Park Town is a small residential area in central North Oxford, a suburb of Oxford, England. It was one of the earliest planned suburban developments in the area and most of the houses are Grade II listed.

History
Samuel Lipscomb Seckham (1827–1900) developed the houses in the main crescent in 1853–54, with Bath stone front elevations, and the west-facing crescent with an elevated pavement known as "The Terrace" in 1854–55. The Park Town Estate Company was formed in September 1857 through Seckham's efforts.

Many of the houses and gardens in Park Town were originally surrounded by ornamental iron railings. Those for the detached houses were removed for war use in the Second World War but some have been restored.

Location
Park Town includes two crescents of town houses, surrounding communal gardens and a number of larger villas.
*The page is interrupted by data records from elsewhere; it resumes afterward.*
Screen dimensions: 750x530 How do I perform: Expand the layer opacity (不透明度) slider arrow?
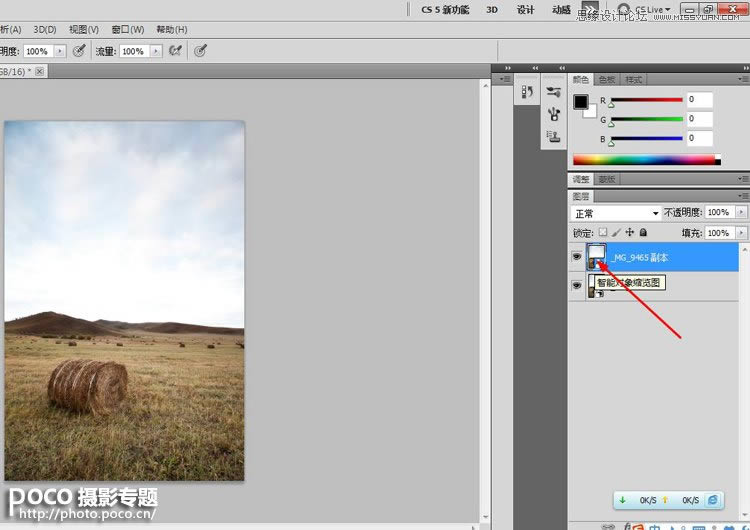[x=741, y=213]
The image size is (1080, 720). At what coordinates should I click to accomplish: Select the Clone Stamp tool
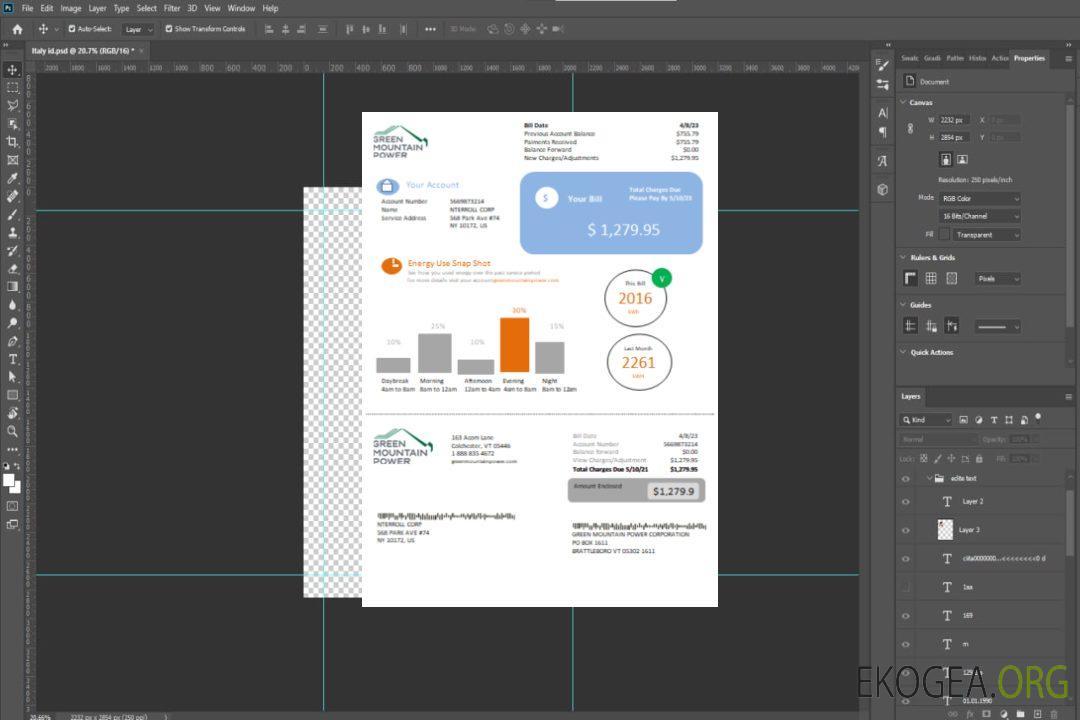12,233
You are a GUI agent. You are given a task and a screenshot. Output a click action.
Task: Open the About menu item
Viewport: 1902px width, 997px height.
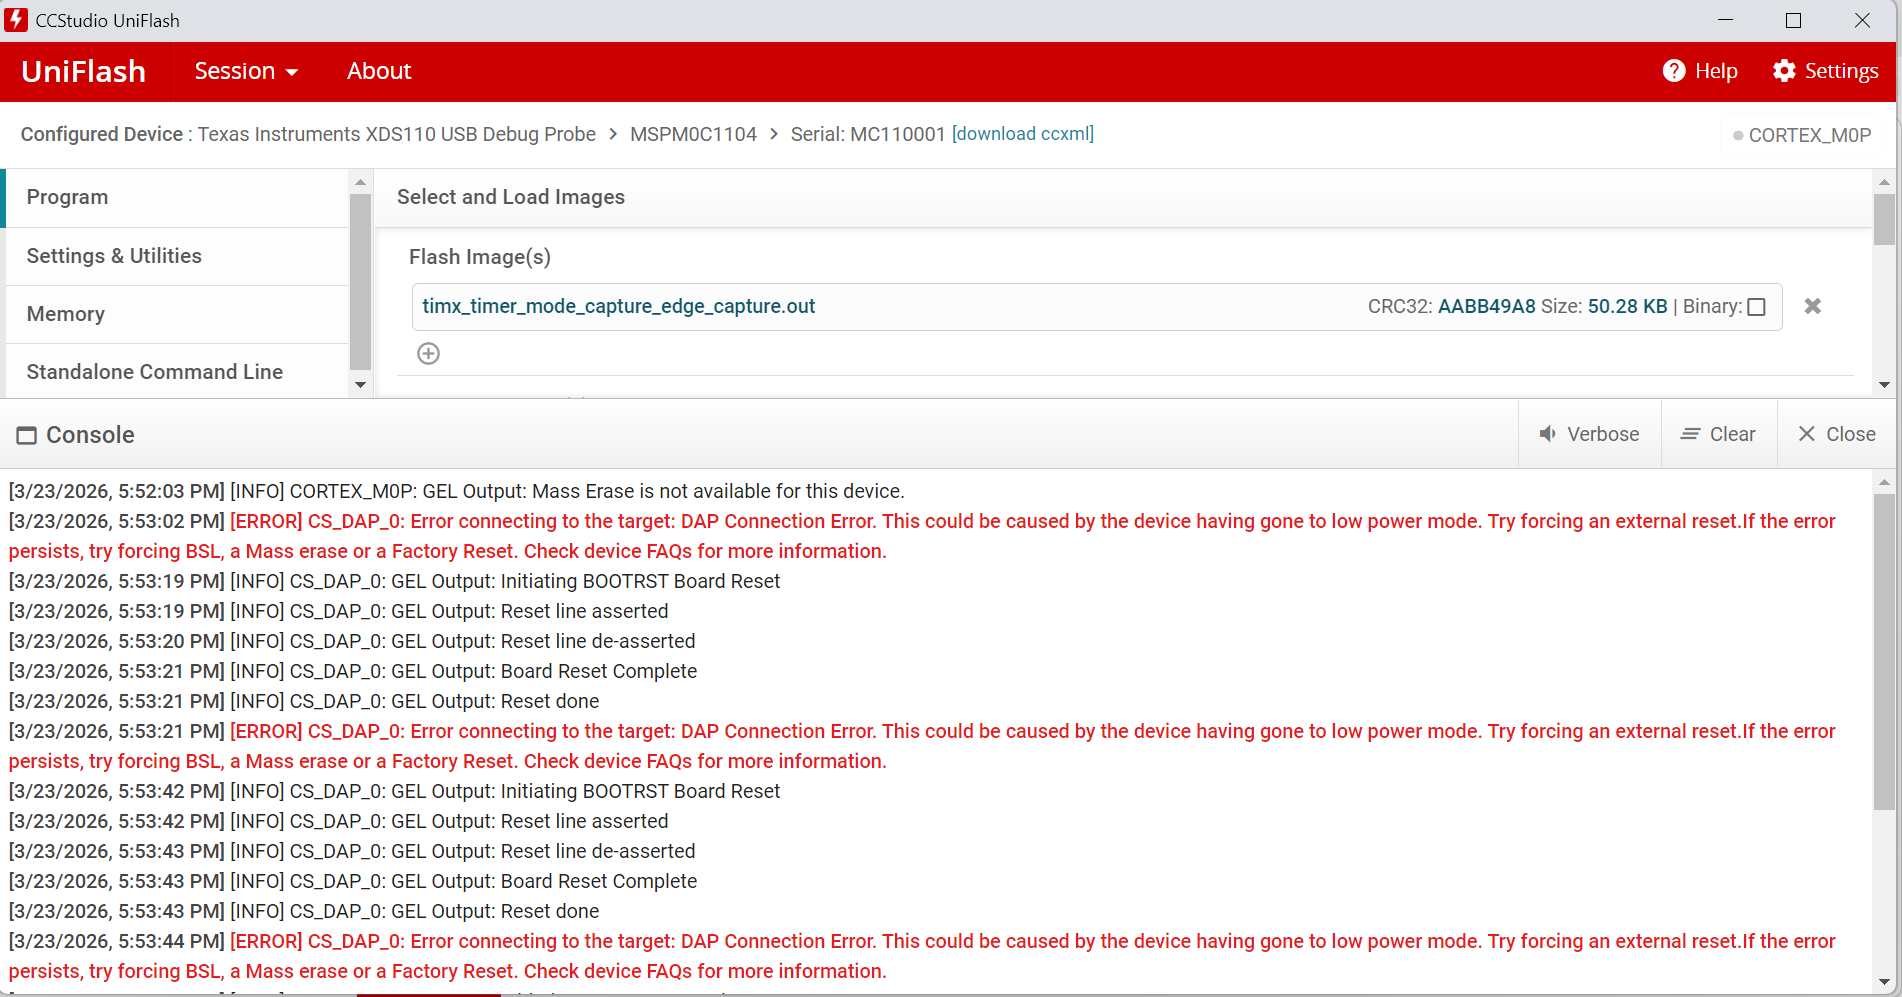379,71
To the west is Banbury Road with Canterbury Road on the opposite side and to the east is the Dragon School. St Anne's College has student accommodation here.

Television
Park Town and its distinctive architecture featured in the ITV television series Inspector Morse (episode: The Way Through The Woods).

Individual houses
Miss Sarah Angelina Acland (1849–1930), daughter of Sir Henry Wentworth Acland, lived for the latter part of her life and died at her home in (then No. 7) Park Town. Her interest in colour photography at the turn of the 20th century produced a number of significant early examples, which are held at the Museum of the History of Science in central Oxford.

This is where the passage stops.